Det Insp Howard said that "with Clockwork Orange, which I am very aware of, there is an issue, but it's not just an issue here in this jurisdiction, there's very little international research around that particular drug, so yes there is an issue with that particular drug".

Asked about how a prosecution would be pursued he said: "Well at the moment we can't, but it is only a matter of time before the Department of health bring it in as a controlled drug, under the Misuse of Drugs Act, which is our primary legislation for dealing with illicit drugs here in Ireland."

In the Lethal Highs report by RTÉ Prime Time reporter Fran McNulty, a drugs treatment worker in Monaghan describes the act introduced to outlaw legal highs as a "dead act".

Tim Murphy of Cavan/Monaghan Drugs Awareness told RTÉ Prime Time: "If the Psychoactive Substances Act cannot be used against individuals who are involved in the supply and sale of these new substances then it is of no further use, it is in essence a dead act."

One former user of Clockwork Orange told of his experience with the legal drug: "It just pans you out. You don't want to move you don't want to talk. It's hard enough keeping your eyes concentrating on the telly and what's going on around you. Then when you don't have it, it's just, a total different person. The whole paranoia sets in, anxiety. It makes you feel very sick."

Sharon McQuaid

Sharon McQuaid, whose son PJ's death has been connected to the use of Clockwork Orange, said: "I blame gardaí to a certain extent because they know who is selling it and maybe their hands are tied or whatever.

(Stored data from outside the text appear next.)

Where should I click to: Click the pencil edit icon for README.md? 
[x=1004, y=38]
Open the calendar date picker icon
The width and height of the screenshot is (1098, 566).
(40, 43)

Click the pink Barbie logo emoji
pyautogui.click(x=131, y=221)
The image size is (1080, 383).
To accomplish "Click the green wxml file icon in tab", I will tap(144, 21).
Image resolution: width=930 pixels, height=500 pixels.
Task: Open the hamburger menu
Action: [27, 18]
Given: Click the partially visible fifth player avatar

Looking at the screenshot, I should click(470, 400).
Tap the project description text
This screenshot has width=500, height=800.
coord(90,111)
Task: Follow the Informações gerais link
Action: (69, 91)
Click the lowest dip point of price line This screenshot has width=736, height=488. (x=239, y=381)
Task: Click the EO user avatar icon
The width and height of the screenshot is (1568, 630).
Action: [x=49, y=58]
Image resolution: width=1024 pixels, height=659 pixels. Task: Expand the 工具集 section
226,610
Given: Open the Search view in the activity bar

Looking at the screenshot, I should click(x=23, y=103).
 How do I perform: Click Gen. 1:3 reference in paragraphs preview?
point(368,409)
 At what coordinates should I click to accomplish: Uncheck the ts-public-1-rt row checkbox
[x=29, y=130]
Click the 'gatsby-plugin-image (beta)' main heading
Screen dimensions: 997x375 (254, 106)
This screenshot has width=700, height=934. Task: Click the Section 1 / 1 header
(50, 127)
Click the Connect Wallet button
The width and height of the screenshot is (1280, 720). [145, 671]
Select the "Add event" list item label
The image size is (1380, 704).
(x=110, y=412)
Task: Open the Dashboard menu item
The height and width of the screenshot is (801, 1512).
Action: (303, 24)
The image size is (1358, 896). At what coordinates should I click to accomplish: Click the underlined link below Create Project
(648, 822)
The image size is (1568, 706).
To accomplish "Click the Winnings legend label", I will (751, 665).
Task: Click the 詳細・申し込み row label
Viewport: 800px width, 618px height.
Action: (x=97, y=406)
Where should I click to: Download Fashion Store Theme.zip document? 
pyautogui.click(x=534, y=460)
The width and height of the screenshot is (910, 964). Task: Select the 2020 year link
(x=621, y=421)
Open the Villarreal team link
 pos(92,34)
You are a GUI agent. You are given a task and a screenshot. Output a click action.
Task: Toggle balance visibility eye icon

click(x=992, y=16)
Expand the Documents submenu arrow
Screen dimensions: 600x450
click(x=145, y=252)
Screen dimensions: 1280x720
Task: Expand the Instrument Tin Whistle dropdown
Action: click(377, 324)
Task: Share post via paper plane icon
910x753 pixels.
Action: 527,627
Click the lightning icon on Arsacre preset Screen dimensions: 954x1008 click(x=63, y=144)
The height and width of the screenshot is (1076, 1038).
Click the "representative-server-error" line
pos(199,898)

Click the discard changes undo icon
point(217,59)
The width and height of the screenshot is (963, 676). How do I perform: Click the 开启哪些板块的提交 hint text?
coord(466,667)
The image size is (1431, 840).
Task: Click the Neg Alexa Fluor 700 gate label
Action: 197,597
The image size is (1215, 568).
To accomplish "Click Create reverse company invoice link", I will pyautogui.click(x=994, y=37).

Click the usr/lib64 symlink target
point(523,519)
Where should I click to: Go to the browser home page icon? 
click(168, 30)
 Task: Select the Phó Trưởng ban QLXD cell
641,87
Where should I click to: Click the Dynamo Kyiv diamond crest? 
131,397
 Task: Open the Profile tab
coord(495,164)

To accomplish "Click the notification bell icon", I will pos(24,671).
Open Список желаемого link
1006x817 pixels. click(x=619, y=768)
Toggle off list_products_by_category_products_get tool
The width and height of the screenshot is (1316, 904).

“I blame myself too because as a mother I should have known, should have done something but at the end of the day I blame myself for PJ, for everything that has gone on, but if the gardaí had been tougher it wouldn't have been as easy to get this stuff," she said.

Minister of State with responsibility for the Drugs Strategy Aodhán Ó Ríordáin also responded to the concerns being expressed in the report.

Aodhán Ó Ríordáin

"We have an issue in this country in relation to Psychoactive Substances ... the legislation being prepared will be extremely robust, the heads of this bill have already been published and it will be enacted early next year."

The use of legal highs among young people in Ireland is the highest in Europe.